Dailor went on to admit that he was "really upset" by The Guardian's "sexist" labeling, suggesting that viewers not take the video so seriously.
Two days after Dailor's interview went public, a 'Motherload' dancer by the name of Jade defended Mastodon in a Tumblr post titled, 'Mastodon 'The Motherload' and the Only Opinion That Counts':
This week has been an interesting one. At the end of August, I danced with some friends for Mastodon’s new video, “The Motherload”. We were stoked about it. Twerking in a metal video?! Unheard of! We came from varying backgrounds, classical dancers, pole dancers, strippers all nervously waiting in the common area wondering how we’d all fit in. Well that was a piece of cake. As soon as the music played, we felt jazzed—in fact, they asked us if we’d prefer to dance to some hip-hop instead and then they’d remove the sound and add their track. We declined. We all waited patiently by our machines for weeks, waiting for the video to drop. It dropped Monday.

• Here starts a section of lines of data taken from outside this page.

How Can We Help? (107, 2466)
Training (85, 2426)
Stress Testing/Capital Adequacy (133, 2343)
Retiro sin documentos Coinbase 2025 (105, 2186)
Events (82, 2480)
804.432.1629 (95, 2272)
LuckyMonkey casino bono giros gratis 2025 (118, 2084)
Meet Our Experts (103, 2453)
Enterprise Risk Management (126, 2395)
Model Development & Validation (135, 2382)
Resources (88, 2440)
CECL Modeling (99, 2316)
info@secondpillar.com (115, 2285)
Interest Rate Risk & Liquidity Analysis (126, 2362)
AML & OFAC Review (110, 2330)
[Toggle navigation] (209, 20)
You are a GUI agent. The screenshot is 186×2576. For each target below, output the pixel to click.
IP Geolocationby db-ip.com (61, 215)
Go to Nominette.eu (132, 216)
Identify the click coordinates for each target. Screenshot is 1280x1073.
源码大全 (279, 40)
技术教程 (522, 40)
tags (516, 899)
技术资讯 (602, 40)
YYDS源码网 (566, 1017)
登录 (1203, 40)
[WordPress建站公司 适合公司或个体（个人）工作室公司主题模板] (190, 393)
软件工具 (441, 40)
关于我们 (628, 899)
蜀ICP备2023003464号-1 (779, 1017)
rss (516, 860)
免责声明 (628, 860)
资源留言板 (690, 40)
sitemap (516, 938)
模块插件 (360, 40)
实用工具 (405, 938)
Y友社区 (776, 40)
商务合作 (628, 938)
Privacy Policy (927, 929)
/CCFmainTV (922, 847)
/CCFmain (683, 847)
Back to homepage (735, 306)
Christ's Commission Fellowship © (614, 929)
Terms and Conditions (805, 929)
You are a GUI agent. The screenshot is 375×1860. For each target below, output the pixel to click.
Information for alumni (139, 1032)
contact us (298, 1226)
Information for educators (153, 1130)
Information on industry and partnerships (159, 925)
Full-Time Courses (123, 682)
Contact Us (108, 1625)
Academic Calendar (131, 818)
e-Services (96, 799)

Within minutes of the video dropping, there was a serious backlash. While most people seemed to “get” the band’s shout out to their hometown, Atlanta, others called it racist and sexist. Some people even called us dirty niggers and whores. Funny, the most sexist and racist sentiments came not from filming the actual video, but from a subset of metal fans who thought we simply didn’t belong. If anything, the video shoot was welcoming, the band clever and pleasant, and the girls bonded almost the second the music dropped. Much like the band, we weren’t concerned with thin, knee-jerk reactions to asses and twerking.
We came across from different walks of life. Real deal ATL strippers joked with me—I’m a pole dance student with a background in African American literature and cultural theory, while my ballet dancer friend laughed with the other ladies, doing pirouettes in between takes. If you read the interview in which the band says that we were having fun with each other and not for the male gaze, you should know he was totally right. My other friend who is the best conglomeration of every dancer there—pole dancer, stripper, PhD in women’s lit and African American lit focus, and a dance instructor—could be the poster child of what this was. Women having fun with each other. Praising each other. A glimpse into what we do and that we are bigger than what we do.
One of the reasons this video, for me, is garnering so much attention is that truly the women are not just asses—and there are a lot of fantastic asses in the building—but shown as 3D people, which scares folk. Another is the concern for cultural appropriation. From us and from them. The fear of metal being “tainted”, the fear of the band using a dance form associated with black culture for their own gain. These fears boil down into my one response: we all belong. This band made it such that by the time the shoot was over, we all went home and got the track. (I’m playing it on the jukebox at my local bar as I write.) This video wasn’t a spoof or mocking or satire, in my opinion. The guys are ATL homegrown. As much as metal is in their bones, so is trap music, so is Old Fourth Ward, so is Magic City. They repped Georgia not out of exploitation, but because it resonates with them and is a part of them. This video proves that metal can reach out and can be reached out to without parody, without hierarchy, and it is a good thing.
Ask us if it was racist or sexist. We were the ones right there experiencing it. I’ll tell you from my view: no.